There’s not much ambiguity in AS 47.17.020, but if there was, it’s eliminated by AS 47.17.025:
(a) A law enforcement agency shall immediately notify the department of the receipt of a report of harm to a child from abuse. Upon receipt from any source of a report of harm to a child from abuse, the department shall notify the Department of Law and investigate the report and, within 72 hours of the receipt of the report, shall provide a written report of its investigation of the harm to a child from abuse to the Department of Law for review.
While it’s not completely clear that the Department wasn’t notified, the absence of any action is pretty strong evidence that they weren’t. Which, of course, allowed the pervert to molest more children.
The Wasilla Police Department not only broke the law; its claimed excuse for breaking the law is non-existent.
The Alaska Legislature has already determined that it is more important to protect kids than it is to worry about whether a crime can be proven beyond a reasonable doubt.
Second, the Wasilla Police Department likely screwed up again by not reporting the allegations to the Mat-Su School Superintendent. AS 47.17.020(f):
(f) If a law enforcement agency determines that a child has been abused or neglected and that (1) the harm was caused by a teacher or other person employed by the school or school district in which the child is enrolled as a student, (2) the harm occurred during an activity sponsored by the school or school district in which the child is enrolled as a student, or (3) the harm occurred on the premises of the school in which the child is enrolled as a student or on the premises of a school within the district in which the child is enrolled as a student, the law enforcement agency shall notify the chief administrative officer of the school or district in which the child is enrolled immediately after the agency determines that a child has been abused or neglected under the circumstances set out in this section
Subsection (f) isn’t quite as clear about a report to the school district, since it applies only if the cops “determine” that the abuse happened.

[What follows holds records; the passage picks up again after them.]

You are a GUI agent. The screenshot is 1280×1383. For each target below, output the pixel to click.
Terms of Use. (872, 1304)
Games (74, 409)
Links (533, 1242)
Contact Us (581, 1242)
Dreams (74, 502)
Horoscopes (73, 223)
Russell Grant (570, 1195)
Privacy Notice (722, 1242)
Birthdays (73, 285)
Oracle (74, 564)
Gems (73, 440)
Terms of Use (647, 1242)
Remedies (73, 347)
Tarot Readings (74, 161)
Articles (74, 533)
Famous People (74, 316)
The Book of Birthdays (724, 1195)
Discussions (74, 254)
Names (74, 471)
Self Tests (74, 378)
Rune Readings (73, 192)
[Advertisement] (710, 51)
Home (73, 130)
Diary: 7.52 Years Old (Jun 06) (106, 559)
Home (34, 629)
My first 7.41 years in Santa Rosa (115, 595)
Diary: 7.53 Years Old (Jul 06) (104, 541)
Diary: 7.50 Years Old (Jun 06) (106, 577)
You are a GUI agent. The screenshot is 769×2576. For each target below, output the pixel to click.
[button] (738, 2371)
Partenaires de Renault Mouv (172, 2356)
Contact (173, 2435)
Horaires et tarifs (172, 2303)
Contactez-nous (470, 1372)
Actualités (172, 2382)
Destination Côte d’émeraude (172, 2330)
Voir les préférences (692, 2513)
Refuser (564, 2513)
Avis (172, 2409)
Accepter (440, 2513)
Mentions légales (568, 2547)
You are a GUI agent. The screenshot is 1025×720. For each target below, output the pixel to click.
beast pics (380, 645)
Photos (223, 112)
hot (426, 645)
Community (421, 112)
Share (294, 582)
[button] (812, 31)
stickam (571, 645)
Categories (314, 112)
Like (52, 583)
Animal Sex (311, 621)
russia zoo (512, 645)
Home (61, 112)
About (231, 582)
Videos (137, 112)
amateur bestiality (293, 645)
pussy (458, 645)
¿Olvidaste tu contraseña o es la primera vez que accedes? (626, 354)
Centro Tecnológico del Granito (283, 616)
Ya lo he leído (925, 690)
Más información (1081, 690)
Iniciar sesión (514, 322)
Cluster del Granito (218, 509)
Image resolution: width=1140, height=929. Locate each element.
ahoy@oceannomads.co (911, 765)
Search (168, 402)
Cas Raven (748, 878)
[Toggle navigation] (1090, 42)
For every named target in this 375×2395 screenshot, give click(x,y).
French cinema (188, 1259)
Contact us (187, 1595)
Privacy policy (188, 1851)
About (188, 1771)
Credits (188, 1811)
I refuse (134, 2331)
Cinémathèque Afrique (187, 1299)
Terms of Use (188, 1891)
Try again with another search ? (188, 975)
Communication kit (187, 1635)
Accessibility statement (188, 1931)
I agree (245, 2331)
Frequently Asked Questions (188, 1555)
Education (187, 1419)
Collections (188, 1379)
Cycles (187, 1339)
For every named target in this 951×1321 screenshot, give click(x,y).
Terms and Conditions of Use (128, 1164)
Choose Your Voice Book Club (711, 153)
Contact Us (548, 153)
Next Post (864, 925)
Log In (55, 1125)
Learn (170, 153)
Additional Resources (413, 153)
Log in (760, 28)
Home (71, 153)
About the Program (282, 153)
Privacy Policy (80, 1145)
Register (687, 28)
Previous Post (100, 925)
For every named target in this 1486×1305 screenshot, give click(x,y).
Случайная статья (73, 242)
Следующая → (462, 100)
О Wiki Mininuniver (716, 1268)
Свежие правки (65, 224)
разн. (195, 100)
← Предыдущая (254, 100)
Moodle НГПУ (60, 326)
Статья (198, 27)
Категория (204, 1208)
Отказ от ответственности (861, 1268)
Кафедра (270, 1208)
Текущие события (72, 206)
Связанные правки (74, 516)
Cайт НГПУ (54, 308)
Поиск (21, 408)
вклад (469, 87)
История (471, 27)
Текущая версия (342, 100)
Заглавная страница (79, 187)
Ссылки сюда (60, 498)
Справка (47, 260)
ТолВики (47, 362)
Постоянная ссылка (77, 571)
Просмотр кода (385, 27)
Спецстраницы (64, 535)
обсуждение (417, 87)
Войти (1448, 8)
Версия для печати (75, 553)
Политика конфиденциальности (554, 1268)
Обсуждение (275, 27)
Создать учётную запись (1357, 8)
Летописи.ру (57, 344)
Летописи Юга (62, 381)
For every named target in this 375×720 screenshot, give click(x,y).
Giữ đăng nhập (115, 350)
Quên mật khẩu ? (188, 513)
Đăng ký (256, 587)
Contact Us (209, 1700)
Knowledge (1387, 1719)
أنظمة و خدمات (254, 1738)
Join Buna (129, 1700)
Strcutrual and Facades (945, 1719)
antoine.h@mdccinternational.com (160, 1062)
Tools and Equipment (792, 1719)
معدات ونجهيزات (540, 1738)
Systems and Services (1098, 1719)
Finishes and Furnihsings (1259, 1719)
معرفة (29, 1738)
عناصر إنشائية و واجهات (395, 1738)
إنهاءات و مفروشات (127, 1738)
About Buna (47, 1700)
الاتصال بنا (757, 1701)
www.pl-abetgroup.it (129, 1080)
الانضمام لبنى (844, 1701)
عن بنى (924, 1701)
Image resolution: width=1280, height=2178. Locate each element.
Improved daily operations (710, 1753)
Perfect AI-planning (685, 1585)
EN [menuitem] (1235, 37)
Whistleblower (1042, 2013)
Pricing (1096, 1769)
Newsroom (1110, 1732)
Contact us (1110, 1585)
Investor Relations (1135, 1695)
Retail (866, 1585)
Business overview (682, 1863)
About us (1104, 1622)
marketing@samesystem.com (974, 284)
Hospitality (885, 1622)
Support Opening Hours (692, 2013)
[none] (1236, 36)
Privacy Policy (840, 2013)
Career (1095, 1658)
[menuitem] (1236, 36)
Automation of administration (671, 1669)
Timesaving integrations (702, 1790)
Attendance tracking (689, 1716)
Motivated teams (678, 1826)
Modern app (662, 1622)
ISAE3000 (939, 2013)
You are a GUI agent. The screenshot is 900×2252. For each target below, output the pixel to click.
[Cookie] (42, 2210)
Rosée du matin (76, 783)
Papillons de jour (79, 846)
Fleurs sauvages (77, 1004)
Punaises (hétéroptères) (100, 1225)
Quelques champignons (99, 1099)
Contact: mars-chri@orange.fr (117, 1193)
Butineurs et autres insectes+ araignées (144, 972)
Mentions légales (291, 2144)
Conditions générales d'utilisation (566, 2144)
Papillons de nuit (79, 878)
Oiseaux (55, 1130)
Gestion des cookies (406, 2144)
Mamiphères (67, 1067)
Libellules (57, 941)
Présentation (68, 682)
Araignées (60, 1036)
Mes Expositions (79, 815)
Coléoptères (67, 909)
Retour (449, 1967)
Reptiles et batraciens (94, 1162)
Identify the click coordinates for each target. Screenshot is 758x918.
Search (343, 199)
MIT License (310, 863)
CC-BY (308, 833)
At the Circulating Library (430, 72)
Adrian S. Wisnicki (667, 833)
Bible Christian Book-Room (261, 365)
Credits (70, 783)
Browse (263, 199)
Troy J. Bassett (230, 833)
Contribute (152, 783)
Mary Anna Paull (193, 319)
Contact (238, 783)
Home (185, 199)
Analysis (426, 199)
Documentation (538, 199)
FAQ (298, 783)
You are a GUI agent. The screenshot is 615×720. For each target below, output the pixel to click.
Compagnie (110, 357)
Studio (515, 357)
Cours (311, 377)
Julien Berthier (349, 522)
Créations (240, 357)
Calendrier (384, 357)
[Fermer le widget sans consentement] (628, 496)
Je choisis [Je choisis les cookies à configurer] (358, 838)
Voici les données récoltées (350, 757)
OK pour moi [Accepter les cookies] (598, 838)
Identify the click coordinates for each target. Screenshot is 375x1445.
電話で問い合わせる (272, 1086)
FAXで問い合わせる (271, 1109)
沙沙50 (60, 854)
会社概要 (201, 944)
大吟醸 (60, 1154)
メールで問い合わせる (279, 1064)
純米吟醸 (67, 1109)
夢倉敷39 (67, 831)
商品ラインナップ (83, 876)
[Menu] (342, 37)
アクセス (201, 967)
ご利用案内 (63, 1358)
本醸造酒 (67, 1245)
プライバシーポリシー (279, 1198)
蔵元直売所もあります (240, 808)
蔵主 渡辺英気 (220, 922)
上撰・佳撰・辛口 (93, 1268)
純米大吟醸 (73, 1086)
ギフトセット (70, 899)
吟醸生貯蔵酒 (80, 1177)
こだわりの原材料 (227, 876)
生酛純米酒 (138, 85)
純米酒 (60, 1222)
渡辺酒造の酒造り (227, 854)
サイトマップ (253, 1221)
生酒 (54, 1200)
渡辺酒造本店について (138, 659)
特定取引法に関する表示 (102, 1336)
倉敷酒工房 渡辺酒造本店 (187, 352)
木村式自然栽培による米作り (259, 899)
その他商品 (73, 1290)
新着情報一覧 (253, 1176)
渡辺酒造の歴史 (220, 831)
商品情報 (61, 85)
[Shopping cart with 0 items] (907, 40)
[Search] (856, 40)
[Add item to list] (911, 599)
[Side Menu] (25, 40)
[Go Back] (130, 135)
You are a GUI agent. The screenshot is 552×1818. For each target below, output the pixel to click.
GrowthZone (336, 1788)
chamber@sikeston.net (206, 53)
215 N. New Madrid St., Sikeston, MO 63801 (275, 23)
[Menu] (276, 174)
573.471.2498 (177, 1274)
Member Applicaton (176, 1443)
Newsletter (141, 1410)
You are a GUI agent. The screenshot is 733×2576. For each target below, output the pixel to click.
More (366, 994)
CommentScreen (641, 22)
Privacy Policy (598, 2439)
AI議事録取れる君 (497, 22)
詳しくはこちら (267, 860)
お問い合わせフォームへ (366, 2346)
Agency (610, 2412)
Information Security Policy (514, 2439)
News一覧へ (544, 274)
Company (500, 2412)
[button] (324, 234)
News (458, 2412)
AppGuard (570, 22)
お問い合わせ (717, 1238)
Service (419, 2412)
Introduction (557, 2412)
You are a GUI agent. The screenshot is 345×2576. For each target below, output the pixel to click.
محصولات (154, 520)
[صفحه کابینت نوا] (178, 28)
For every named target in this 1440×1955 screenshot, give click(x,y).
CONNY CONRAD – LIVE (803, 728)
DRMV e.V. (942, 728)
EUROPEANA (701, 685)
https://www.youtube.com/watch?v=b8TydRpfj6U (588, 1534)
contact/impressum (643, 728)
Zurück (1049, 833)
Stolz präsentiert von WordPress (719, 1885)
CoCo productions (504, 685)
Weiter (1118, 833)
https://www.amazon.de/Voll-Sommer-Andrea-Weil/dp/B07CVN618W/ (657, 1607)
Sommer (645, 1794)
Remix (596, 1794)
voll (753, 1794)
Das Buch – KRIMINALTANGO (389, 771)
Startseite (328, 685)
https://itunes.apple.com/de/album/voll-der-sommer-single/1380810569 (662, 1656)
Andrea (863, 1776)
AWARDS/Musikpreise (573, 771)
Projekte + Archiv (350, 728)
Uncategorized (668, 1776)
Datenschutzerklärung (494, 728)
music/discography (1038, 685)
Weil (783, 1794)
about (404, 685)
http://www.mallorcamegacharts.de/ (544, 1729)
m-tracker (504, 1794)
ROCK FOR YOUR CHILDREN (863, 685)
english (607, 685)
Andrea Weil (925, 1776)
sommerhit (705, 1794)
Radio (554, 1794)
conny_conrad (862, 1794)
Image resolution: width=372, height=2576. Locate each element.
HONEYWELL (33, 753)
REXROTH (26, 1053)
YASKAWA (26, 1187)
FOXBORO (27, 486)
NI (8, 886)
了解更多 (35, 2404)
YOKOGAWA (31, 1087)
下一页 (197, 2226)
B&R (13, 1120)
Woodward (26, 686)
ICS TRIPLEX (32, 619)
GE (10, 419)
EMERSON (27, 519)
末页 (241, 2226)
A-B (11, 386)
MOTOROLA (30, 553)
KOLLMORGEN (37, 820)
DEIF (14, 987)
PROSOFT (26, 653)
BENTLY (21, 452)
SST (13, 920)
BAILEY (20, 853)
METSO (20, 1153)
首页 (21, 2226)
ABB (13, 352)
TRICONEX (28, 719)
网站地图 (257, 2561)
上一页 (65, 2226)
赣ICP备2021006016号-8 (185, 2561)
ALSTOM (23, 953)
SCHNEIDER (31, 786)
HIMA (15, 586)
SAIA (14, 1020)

Not evidence that would get you a connection in a criminal case, mind you – not “beyond a reasonable doubt” – but rather if it happened. There’s certainly no indication from the Wasilla Police Department that it even considered its obligations. And the schools say they have no record that the cops ever notified them.
So, yeah, a major series of mistakes. And the risk that the Legislature was concerned about – more abuse of kids – happened. More kids got sexually abused by Nighswonger. If the Wasilla cops had done their duties under Alaska law, maybe the could have been prevented.
Alaska law requires any person employed by the state or by a school district who is required to report abuse under AS 47.17.020 to receive training. Maybe the Legislature needs to require that city police be trained, too.